*SOURCE DATA*
····················

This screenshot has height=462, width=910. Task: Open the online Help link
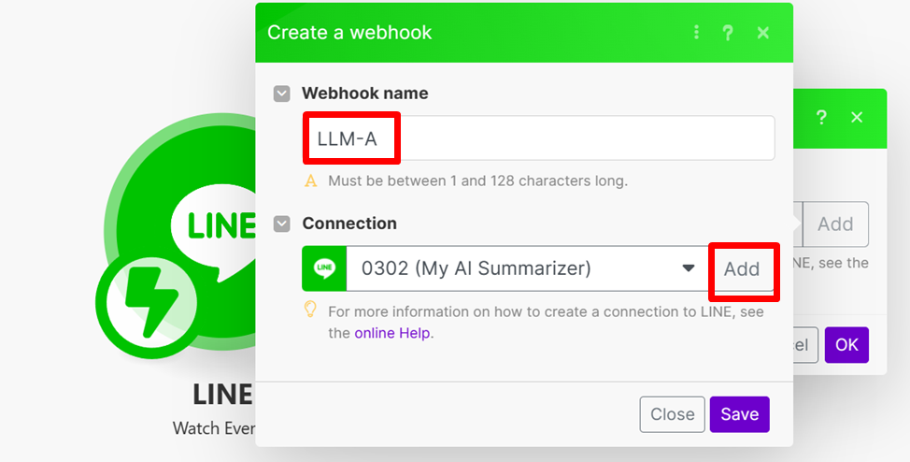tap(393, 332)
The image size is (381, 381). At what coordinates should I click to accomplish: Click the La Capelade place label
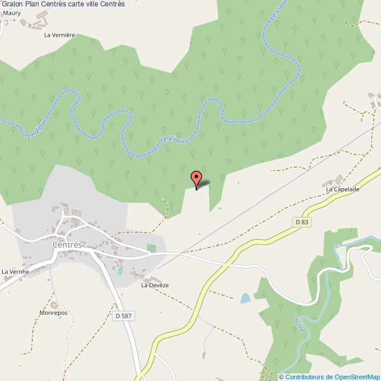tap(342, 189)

····················

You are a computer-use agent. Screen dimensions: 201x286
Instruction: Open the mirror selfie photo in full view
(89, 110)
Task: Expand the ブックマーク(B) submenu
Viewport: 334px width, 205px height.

····················

*WRITTEN INSTRUCTION*
Swap "place label" for "town label" in the listing above, starting with the line containing "The image size" and going on through the line containing "tap(342, 189)", and give only those lines with everything else unchanged. Leave the pictures out of your answer.

*ANSWER TO THE EXERCISE*
The image size is (381, 381). At what coordinates should I click to accomplish: Click the La Capelade town label
tap(342, 189)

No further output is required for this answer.